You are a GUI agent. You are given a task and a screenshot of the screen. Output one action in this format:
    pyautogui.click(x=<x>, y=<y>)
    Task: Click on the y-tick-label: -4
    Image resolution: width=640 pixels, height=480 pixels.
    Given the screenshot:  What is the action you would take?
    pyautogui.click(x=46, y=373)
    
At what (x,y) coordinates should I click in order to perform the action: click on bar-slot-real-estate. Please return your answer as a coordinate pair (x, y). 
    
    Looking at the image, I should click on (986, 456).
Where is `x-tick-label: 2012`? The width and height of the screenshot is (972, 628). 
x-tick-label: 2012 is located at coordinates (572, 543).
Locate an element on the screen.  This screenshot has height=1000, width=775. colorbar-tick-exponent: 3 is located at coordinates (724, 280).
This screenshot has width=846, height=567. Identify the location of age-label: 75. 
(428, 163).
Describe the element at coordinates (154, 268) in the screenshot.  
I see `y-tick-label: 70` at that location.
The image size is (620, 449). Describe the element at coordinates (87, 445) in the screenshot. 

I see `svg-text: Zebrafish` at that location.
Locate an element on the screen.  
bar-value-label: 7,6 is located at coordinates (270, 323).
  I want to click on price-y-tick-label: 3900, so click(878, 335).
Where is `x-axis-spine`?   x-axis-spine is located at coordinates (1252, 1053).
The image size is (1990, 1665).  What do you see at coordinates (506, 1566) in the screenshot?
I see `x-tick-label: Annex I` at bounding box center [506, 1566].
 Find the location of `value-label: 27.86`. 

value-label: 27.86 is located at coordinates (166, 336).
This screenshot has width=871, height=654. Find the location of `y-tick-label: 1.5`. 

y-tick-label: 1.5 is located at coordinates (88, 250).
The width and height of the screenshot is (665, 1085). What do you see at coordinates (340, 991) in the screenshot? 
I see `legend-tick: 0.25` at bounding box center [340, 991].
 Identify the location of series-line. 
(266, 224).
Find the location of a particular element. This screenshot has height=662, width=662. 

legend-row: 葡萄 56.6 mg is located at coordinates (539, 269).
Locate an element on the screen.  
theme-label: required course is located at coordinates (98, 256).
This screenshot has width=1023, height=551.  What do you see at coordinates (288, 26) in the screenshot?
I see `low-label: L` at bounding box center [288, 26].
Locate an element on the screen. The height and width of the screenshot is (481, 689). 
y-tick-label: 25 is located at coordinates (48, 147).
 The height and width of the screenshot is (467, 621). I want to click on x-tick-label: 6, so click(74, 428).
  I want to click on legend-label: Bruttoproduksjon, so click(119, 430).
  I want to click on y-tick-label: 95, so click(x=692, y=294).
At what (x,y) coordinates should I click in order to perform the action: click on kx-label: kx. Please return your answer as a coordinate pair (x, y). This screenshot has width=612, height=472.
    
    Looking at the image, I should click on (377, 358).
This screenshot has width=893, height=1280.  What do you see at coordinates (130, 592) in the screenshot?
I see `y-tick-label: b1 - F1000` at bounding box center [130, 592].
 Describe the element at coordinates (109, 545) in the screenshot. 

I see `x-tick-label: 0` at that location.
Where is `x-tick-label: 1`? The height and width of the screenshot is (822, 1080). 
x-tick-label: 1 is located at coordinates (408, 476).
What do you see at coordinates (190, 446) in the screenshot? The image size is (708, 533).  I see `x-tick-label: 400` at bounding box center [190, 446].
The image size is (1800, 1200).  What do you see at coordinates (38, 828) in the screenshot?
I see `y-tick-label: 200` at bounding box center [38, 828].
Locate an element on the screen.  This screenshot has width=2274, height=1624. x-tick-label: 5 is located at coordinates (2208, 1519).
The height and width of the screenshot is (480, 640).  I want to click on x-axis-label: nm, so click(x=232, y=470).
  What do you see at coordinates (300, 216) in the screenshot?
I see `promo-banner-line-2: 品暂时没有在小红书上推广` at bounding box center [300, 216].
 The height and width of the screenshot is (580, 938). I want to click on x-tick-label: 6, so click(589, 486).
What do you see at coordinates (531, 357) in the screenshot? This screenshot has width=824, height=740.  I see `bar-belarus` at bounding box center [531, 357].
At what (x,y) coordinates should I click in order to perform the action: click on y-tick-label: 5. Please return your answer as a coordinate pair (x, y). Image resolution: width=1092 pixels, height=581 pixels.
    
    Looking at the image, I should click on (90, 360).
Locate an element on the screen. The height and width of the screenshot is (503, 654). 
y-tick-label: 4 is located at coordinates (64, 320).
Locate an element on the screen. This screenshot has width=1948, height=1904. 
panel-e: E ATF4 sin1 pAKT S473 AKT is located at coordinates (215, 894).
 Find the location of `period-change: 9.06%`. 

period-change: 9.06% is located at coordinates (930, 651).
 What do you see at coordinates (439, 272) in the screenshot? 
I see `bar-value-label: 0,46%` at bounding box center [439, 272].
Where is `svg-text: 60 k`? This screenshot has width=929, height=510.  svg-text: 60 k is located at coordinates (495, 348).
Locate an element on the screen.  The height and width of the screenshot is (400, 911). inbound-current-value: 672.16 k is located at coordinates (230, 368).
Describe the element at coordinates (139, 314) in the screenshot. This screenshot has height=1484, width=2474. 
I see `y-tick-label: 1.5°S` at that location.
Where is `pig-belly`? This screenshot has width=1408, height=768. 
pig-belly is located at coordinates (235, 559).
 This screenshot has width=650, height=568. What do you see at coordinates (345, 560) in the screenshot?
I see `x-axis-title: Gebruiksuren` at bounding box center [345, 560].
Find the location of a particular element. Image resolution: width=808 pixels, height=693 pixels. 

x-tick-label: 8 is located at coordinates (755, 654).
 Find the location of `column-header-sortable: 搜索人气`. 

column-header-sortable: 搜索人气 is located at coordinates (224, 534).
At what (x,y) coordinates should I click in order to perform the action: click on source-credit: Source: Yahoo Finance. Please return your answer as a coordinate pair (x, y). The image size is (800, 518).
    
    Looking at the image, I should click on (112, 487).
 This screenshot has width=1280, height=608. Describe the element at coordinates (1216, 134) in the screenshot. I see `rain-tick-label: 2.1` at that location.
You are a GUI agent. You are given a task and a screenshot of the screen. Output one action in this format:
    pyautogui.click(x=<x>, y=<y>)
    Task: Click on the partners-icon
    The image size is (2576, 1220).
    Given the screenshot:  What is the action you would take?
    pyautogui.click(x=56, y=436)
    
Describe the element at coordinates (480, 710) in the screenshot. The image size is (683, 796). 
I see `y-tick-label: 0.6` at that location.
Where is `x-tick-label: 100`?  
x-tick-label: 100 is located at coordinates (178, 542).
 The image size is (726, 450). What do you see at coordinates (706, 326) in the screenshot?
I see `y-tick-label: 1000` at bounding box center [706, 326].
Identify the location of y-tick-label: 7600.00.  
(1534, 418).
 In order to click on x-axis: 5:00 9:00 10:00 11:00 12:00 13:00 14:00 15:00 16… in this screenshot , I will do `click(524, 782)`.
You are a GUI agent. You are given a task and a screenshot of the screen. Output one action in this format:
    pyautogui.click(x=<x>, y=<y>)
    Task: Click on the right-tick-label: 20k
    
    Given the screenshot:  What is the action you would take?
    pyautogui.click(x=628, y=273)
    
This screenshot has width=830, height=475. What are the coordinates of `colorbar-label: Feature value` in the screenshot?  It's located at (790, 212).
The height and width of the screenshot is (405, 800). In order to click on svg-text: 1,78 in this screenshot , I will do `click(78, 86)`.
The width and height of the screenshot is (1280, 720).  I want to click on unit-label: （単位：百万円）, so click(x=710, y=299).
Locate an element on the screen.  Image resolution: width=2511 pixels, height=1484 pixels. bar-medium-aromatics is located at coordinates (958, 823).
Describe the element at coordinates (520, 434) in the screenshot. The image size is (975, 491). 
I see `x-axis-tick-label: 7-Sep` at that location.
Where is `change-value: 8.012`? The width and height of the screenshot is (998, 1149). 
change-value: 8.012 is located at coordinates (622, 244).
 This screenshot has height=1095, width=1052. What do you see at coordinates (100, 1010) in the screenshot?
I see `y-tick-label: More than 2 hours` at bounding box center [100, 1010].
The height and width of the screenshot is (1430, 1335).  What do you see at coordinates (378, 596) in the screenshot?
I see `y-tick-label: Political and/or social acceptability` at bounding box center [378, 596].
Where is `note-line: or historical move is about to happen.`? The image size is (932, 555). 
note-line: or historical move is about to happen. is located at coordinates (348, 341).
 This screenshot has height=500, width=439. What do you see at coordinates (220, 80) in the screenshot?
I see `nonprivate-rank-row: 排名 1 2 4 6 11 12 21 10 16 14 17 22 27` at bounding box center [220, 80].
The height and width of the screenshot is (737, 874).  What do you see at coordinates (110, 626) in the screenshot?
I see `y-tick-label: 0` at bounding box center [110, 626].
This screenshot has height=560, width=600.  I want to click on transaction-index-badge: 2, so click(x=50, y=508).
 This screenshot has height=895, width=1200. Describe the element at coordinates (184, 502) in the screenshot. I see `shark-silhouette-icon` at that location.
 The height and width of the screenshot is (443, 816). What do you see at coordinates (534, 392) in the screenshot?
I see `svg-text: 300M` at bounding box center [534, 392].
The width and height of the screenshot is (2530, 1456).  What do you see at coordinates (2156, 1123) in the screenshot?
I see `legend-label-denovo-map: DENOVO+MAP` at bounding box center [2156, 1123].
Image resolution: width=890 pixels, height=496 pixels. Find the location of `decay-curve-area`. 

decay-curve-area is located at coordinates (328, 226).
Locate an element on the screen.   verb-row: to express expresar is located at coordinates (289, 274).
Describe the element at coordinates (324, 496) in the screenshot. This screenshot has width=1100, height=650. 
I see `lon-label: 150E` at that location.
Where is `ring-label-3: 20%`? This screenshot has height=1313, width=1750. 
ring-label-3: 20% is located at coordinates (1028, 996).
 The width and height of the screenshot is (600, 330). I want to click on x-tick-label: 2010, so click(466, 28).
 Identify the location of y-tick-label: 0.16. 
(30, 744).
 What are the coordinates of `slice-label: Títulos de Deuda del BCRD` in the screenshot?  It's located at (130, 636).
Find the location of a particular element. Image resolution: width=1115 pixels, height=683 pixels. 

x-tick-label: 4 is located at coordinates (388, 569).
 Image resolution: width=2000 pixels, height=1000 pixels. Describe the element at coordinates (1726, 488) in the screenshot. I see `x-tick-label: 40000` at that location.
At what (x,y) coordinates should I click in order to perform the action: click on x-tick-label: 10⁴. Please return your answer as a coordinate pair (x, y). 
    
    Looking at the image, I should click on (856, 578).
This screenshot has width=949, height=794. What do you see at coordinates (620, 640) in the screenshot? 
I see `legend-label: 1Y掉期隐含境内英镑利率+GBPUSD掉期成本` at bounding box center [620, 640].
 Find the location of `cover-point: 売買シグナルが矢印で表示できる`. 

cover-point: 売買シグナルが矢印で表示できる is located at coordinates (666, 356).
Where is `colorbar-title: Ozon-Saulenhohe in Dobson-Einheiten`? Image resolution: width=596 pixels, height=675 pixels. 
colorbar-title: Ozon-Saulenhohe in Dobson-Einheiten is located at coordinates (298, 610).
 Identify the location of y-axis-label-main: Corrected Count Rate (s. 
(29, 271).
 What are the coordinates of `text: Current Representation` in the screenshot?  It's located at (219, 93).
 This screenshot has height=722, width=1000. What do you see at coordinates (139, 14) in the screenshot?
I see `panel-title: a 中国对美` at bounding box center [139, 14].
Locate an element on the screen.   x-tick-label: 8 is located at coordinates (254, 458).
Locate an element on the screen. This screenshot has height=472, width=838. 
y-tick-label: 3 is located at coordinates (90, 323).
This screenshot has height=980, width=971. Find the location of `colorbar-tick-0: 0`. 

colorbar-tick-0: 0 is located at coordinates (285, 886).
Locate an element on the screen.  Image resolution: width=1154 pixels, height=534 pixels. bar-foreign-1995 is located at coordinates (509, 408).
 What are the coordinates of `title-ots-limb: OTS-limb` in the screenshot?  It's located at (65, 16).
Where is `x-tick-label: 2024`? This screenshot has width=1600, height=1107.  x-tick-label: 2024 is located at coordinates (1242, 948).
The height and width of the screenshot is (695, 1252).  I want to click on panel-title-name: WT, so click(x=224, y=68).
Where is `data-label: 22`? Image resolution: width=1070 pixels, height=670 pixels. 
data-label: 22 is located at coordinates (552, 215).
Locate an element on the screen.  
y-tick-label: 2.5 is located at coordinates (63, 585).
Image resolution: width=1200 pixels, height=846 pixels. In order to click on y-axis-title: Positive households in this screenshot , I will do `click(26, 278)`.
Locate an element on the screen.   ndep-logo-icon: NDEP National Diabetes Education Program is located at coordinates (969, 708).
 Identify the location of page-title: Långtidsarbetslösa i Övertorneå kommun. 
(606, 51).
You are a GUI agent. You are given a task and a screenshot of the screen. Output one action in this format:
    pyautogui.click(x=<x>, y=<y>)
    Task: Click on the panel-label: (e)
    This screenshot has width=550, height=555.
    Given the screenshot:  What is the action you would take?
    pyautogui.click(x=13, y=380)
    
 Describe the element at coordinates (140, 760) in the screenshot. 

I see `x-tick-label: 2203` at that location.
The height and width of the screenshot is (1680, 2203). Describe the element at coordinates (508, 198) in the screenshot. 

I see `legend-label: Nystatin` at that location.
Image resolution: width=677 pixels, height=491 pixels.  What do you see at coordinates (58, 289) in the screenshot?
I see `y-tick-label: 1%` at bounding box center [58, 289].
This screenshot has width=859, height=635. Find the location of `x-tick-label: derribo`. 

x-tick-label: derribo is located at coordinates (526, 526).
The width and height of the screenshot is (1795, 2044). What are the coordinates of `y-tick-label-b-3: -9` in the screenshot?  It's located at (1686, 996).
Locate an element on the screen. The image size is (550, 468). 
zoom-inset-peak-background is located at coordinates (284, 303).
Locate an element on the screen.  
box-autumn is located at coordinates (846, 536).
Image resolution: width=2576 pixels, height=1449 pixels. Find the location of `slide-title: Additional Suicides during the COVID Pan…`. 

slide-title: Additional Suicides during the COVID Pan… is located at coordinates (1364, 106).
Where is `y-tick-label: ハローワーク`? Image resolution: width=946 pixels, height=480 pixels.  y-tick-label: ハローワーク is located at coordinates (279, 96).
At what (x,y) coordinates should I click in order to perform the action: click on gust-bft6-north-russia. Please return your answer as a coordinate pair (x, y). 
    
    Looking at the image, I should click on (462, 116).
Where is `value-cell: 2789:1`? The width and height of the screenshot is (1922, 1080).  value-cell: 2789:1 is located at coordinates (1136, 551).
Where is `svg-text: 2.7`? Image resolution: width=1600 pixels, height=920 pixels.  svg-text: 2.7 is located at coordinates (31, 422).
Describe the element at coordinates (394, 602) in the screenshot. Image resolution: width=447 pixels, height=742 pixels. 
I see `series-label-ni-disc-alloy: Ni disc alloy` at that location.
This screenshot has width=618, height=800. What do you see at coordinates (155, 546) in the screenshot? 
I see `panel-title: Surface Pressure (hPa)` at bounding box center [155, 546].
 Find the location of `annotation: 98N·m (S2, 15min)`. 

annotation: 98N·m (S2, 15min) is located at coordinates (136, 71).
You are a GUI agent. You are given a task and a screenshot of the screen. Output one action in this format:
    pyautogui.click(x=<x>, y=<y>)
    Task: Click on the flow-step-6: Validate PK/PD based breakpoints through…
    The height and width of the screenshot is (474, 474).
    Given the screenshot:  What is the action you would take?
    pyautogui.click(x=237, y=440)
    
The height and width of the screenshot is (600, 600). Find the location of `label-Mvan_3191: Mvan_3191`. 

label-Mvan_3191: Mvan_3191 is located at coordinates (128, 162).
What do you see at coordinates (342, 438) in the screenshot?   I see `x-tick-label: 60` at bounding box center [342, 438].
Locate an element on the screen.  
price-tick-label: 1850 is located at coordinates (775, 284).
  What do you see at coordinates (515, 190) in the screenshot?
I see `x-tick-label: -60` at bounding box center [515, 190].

Task directions =
List every line in the records above that contains the string "slide", reproducing each line in full.

Answer area =
Image resolution: width=2576 pixels, height=1449 pixels. Find the location of `slide-title: Additional Suicides during the COVID Pan…`. 
slide-title: Additional Suicides during the COVID Pan… is located at coordinates (1364, 106).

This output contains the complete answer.